The control group received the first 45 to 60 min of the intervention, primarily how to use pharmacological and non-pharmacological tobacco cessation aids, but without use of the DA. Both groups were trained to identify current smokers eligible for the trial and complete the informed consent.
OutcomesThe primary outcome was self-reported 7-day, point prevalence smoking abstinence at 6 months recorded during a telephone interview. Patients not responding to multiple telephone calls or email prompts to complete the questionnaire online were contacted by text messaging requesting if they had smoked tobacco in the previous 7 days. Secondary outcomes were the point-prevalence smoking abstinence, quit attempts since the last follow-up, and use of smoking cessation aids since the last follow-up, measured at 3 weeks, 3 months, and 6 months, and the patient-reported CollaboRATE scale (scale 1–10, higher scores = more involvement).29 The CollaboRATE scale contains three questions developed in English and validated in French: how much the provider helped the patient understand, listened to what matters most, and included what matters most to them in choosing what to do next.29 Important changes to the protocol were expanding recruitment into France, stopping offering carbon monoxide testing for those having quit at 6 months follow-up (very few patients willing to attend in person), and ending the trial prematurely due to inadequate recruitment. Despite extending the recruitment period, most PCPs recruited fewer patients than planned and we did not have sufficient resources to recruit additional PCPs.
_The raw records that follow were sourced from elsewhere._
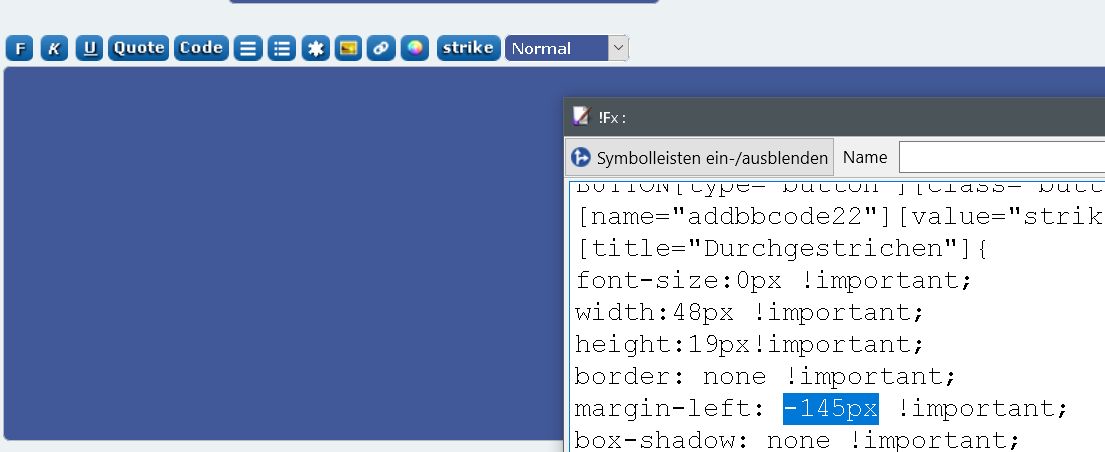Click the !Fx window title icon
Image resolution: width=1105 pixels, height=452 pixels.
582,116
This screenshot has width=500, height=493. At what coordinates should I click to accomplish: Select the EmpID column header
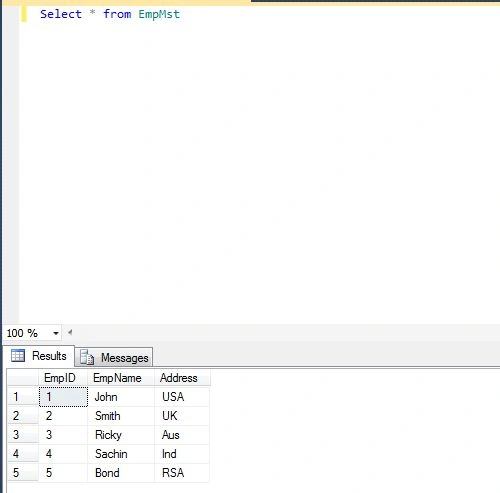tap(63, 378)
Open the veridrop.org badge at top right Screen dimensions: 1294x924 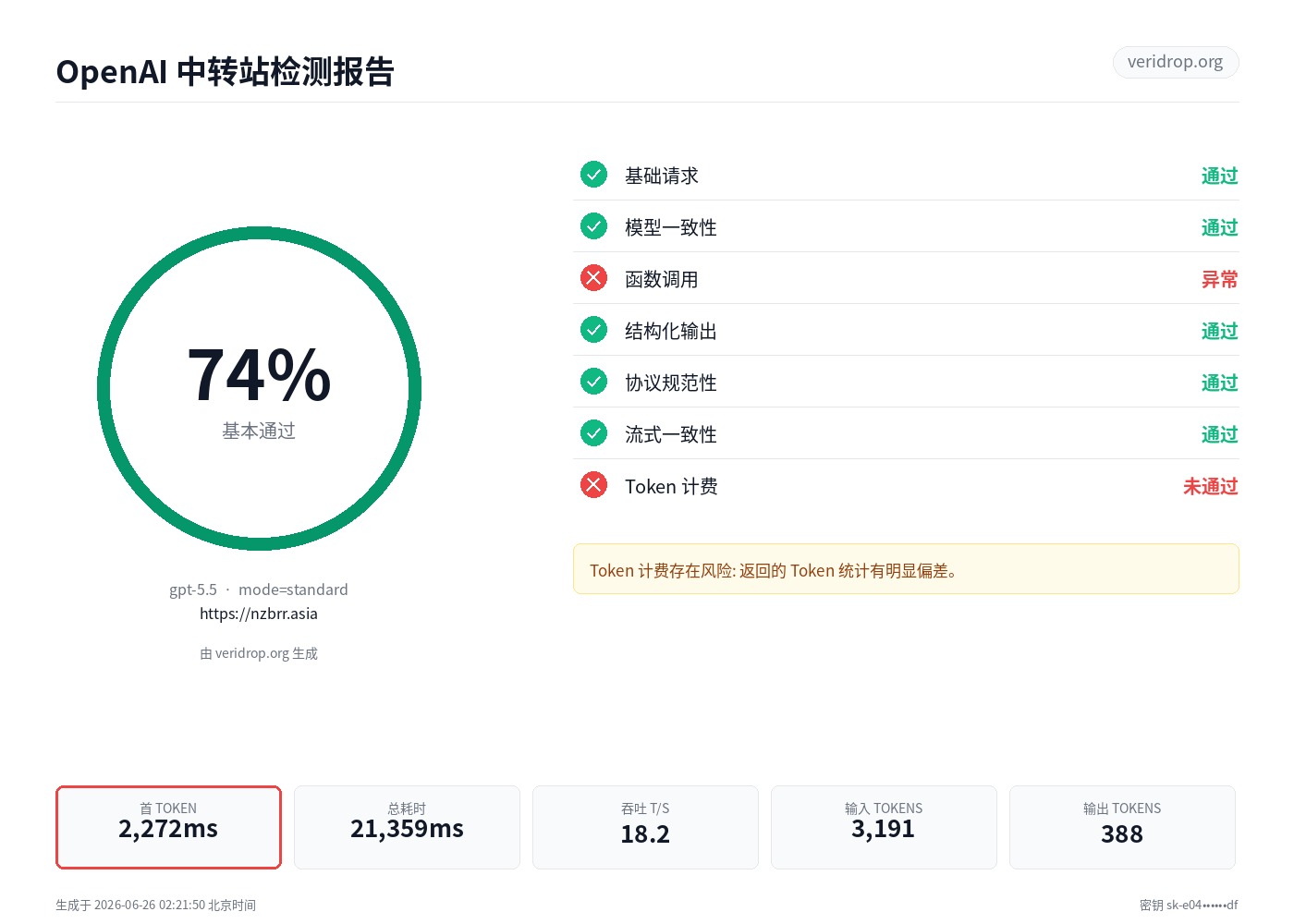[x=1175, y=62]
Sample SizeWe hypothesized that in the control group, 10% of current smokers would be recommended a smoking cessation aid and 4% would successfully quit.30 We thought that 10.5% of patients would successfully quit with the default choice approach (odds ratio of 2.8). If each arm had 20 clusters with 20 patients each, we would achieve 81.4% power to detect this difference with an intracluster correlation of 0.03. Assuming 15% drop out in both groups, we aimed to include 46 PCPs recruiting 23 patients each, so 1058 patients in total (that is 529 by group).
Randomization and BlindingRandomization was done by the study statistician (MF) in blocks of two to four PCPs. PCPs from the same practice were randomized together. PCPs were blinded, as all materials mentioned just two versions of a training about smoking cessation, and not the nature of the intervention. Patients were likewise told that the study compared two training programs of their physicians. Outcome assessors were not blinded to study arm when performing follow-ups with PCPs and patients; however, care was taken not to reinforce teachings related to the intervention (i.e., use of the decision aid or default choices). The study statistician was blinded to group assignment.
Statistical MethodsPCP and patient characteristics were described using proportion or means with standard deviation as appropriate. The primary outcome was analyzed using an intention to treat approach with logistic regression controlling for clustering by the recruiting PCP, with persons lost to follow-up considered as still smoking. All secondary outcomes were analyzed with logistic regression controlling for clustering by the recruiting PCP, calculated with complete data only, assuming missing data were missing completely at random. Data were analyzed using Stata 18 (StataCorp. 2023, Stata Statistical Software: Release 18, College Station, TX).